▸ Document text
****************
Another approach to troubleshooting would be to have a very limited tcpdump running at the physical host layer that is specifically filtering on the source and target container IP’s for HTTP(S) only and capturing enough of a profile of the connections as you attempt to recreate, and the use the capture to evaluate the network conversation up to the connection “timing out” or hitting a “broken pipe”. There is additional discussion on how docker networking is “like SNAT” but I dont want to flood with references without deeper understanding of the network layout between the two containers.

This discussion points out ways to instrument things to look at things from container to host. You could potentially refine the capture further but this should not be a massive amount of data to capture the conversation (and any resets or things taking place).

Or just focus on the “main (physical)” host looking at the trafic between the containers I’m not 100% on this but it might capture properly, I don’t have a docker based config in place to test, but from what I’ve read of its networking it should work.

Note that the dst port is most likely ephemeral and within a range randomly, so there is no point to using the same port as your broken pipe messaging is referencing.

sudo tcpdump -nn -s 64 -K -N -w troubleshoot.pcap -i any '(src host 172.18.0.22 and port 8000) and dst host 172.18.0.4'

if your not familiar with tcpdump, use ctrl-c to end the capture when you realized a broken pipe has taken place, obviously making note of when (and run the dmesg -T as well)

-i all is listen on all interfaces
-nn don’t resolve IP to host or port (reduces size of capture & eliminates delays in the capture)
-K dont verify checksums
-s 64 grab 64 bytes of capture (I don’t think the payload is significant here & helps keep the capture file small) 32 bytes could probably be used if captures are getting too big…
-w <filename> write capture to file (so you can look at the network conversation in wireshark)
****************
▸ Entries for locating words and elements
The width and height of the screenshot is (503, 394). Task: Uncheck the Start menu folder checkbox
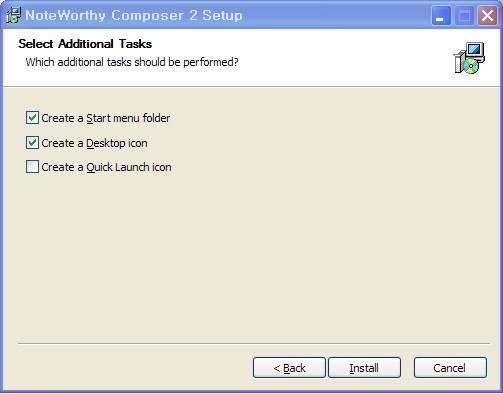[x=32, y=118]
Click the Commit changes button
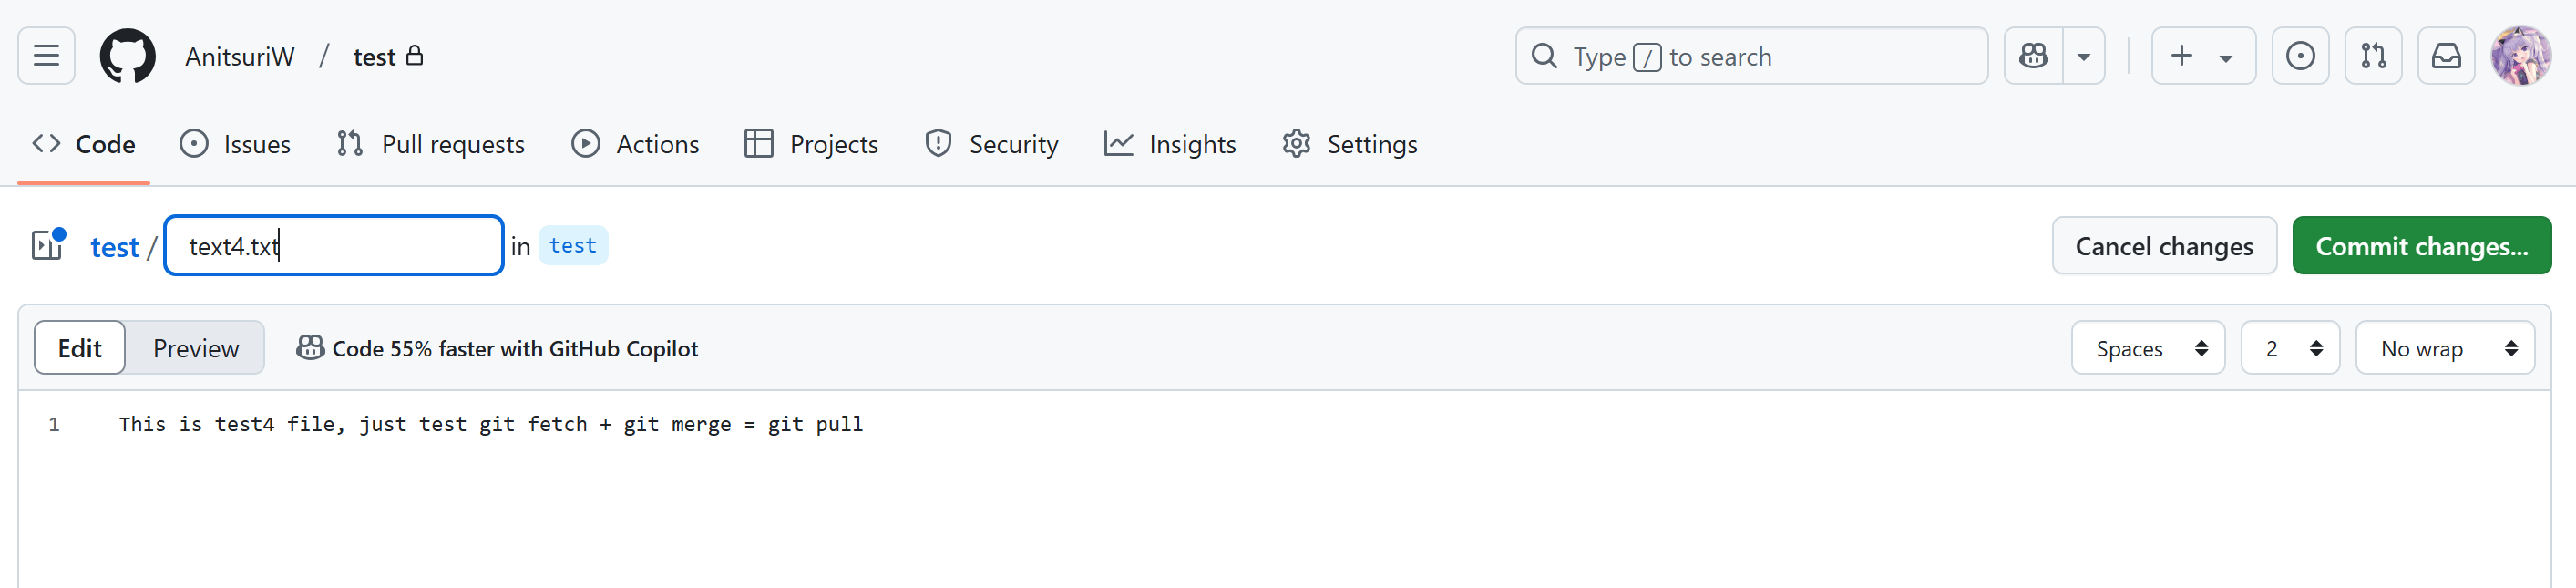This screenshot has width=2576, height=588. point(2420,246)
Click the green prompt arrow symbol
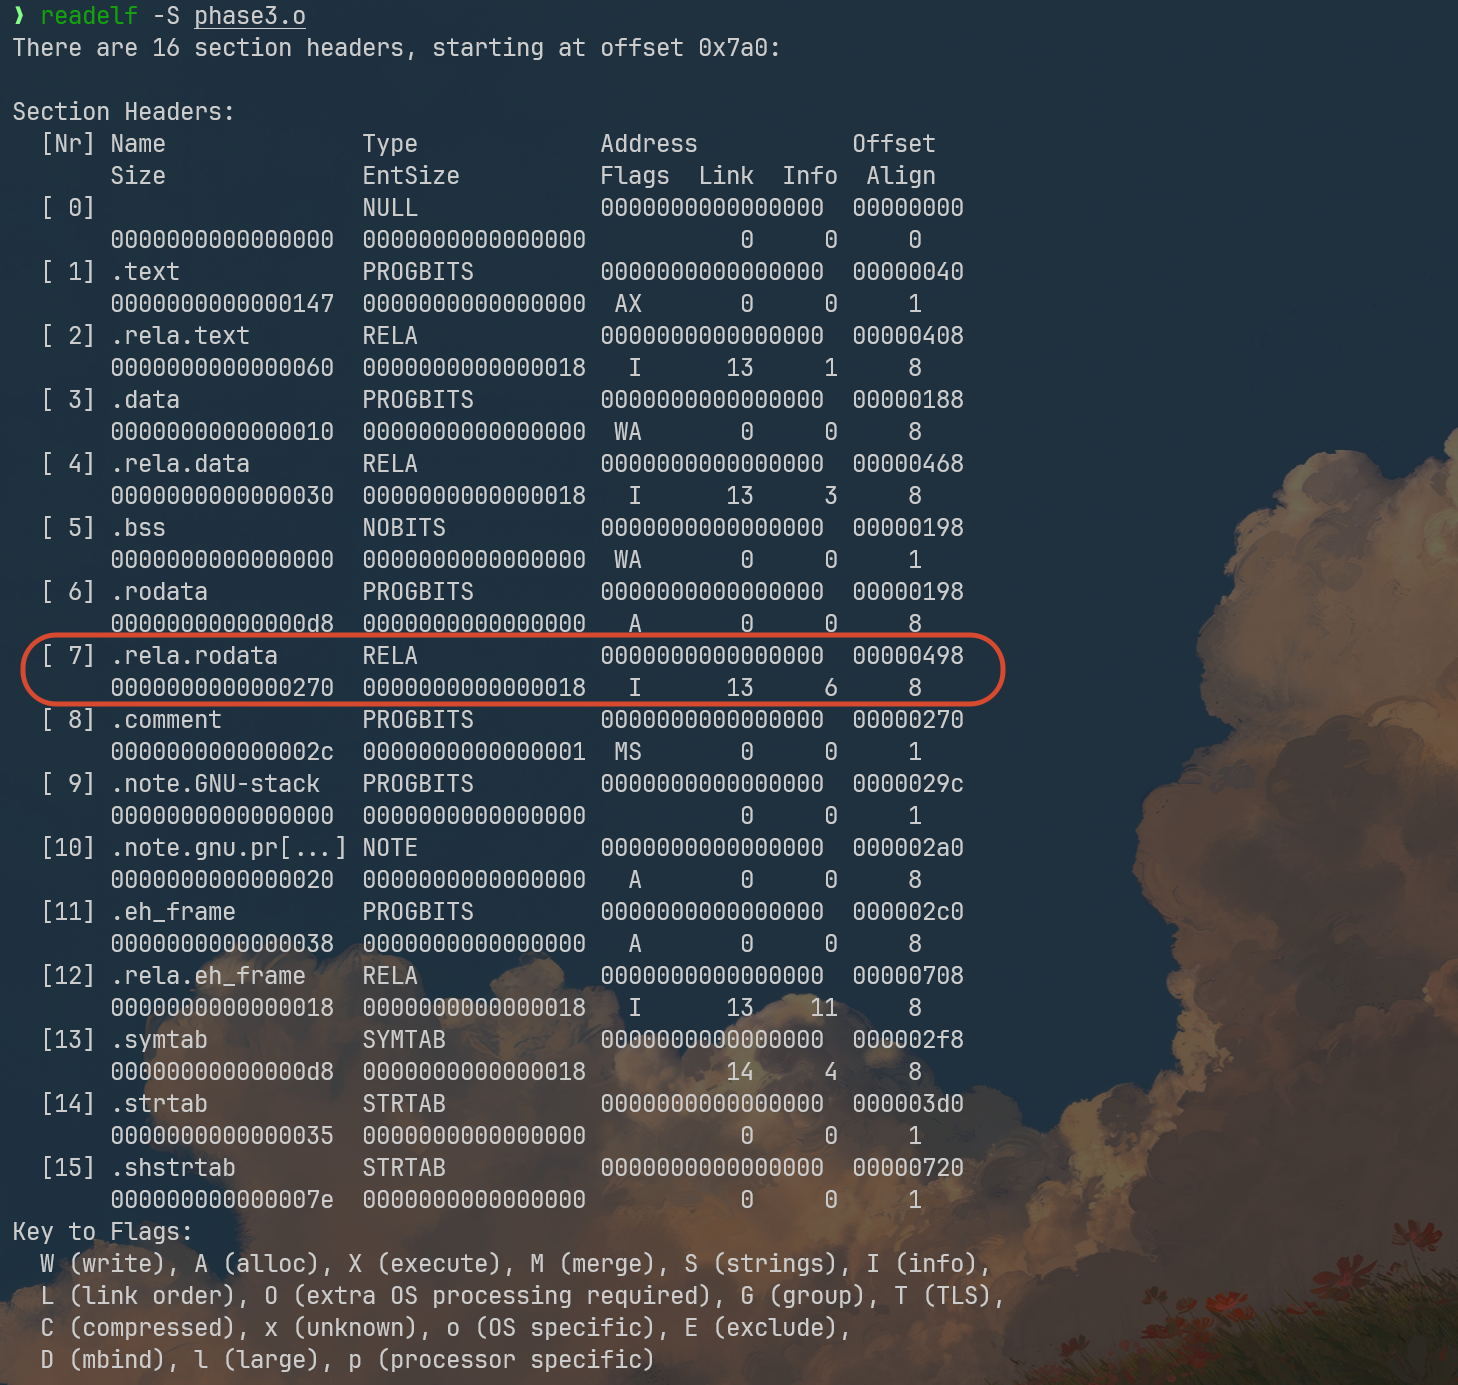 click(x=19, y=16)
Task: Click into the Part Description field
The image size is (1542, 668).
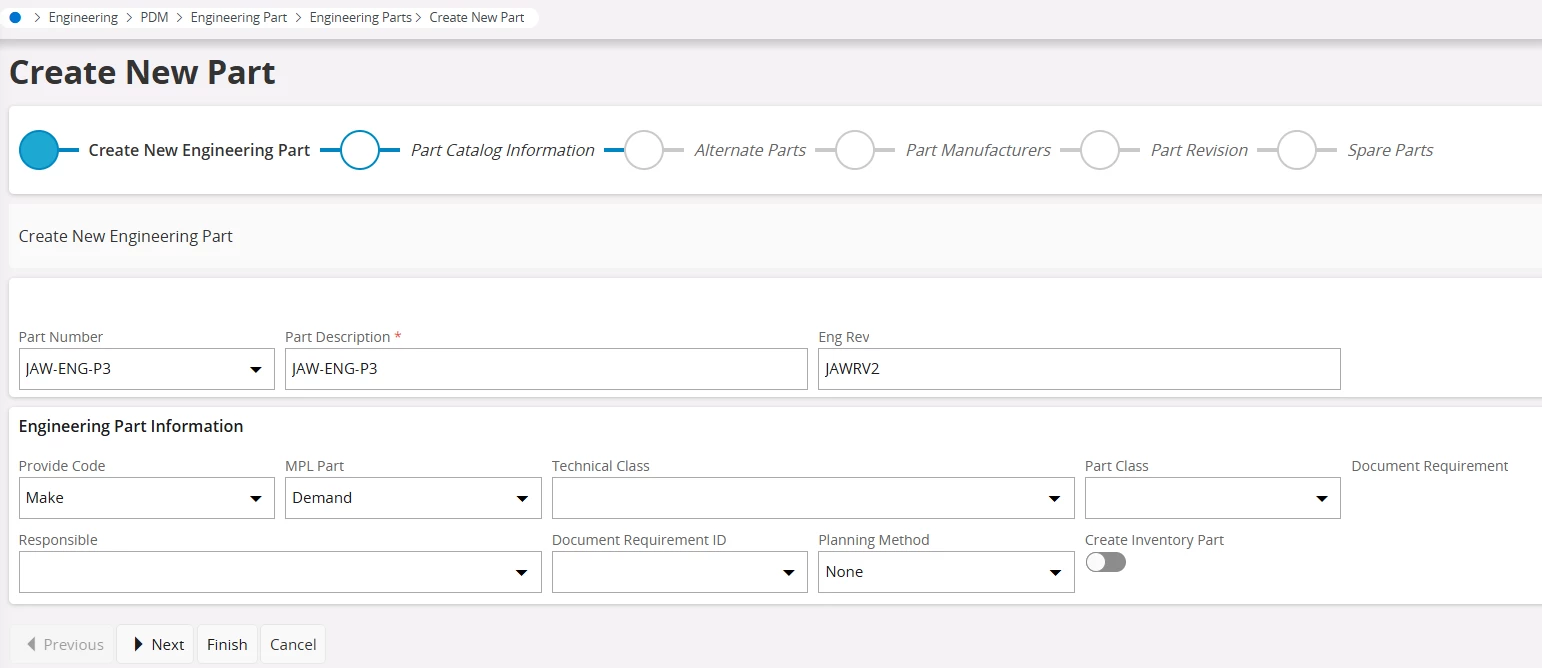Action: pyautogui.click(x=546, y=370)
****************
▸ What is asked
1. Based on the tcpdump post, say whether each statement is true (yes) or false (no), and quote the deciding words of the post: (a) the suggested capture filters on the source and target container IPs for HTTP(S) only; (b) the author has a Docker-based setup available to test the command; (c) the -K option tells tcpdump to verify checksums.
2. Copy the records from the line holding "Click the green prompt arrow symbol" through the end of the records, inclusive, leaving out the pictures.

▸ Solved problems
1.
(a) Yes: "specifically filtering on the source and target container IP’s for HTTP(S) only"
(b) No: "I don’t have a docker based config in place to test"
(c) No: "-K dont verify checksums"

2.
Click the green prompt arrow symbol
 click(x=19, y=16)
Task: Click into the Part Description field
The image size is (1542, 668).
Action: pyautogui.click(x=546, y=370)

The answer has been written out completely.